(Item-finding records)
* * *

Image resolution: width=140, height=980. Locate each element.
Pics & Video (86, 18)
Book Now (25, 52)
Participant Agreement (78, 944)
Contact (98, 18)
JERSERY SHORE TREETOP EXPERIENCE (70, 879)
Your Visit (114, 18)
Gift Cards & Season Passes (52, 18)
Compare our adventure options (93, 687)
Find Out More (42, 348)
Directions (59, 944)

* * *

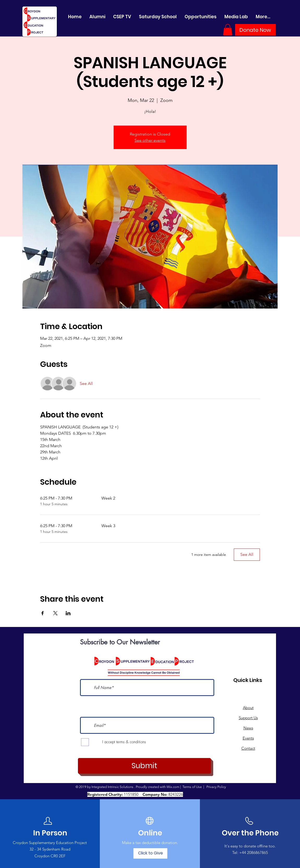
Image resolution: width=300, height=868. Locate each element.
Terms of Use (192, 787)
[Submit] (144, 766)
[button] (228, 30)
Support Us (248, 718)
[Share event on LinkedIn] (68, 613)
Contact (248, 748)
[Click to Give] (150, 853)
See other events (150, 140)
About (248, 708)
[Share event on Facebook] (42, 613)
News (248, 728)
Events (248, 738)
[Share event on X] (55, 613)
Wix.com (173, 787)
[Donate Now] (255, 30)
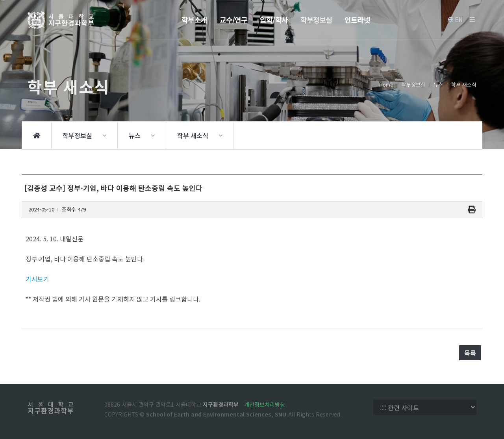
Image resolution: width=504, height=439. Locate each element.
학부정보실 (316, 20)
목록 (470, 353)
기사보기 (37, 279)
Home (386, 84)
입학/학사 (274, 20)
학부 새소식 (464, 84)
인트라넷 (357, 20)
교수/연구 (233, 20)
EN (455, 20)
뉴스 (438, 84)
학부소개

* * *

- _DIRECTIONS FOR THIS TASK_: Rescale the part that opens with the line containing "JERSERY SHORE TREETOP EXPERIENCE (70, 879)" and closes with the line containing "Find Out More (42, 348)", and give only those lines. Repeat each line with its item text. Multiply both coordinates in every answer by 1.35 and round to whole numbers, with halves rounding up.

- _WRITTEN RESPONSE_:
JERSERY SHORE TREETOP EXPERIENCE (95, 1187)
Your Visit (154, 24)
Gift Cards & Season Passes (70, 24)
Compare our adventure options (126, 927)
Find Out More (57, 470)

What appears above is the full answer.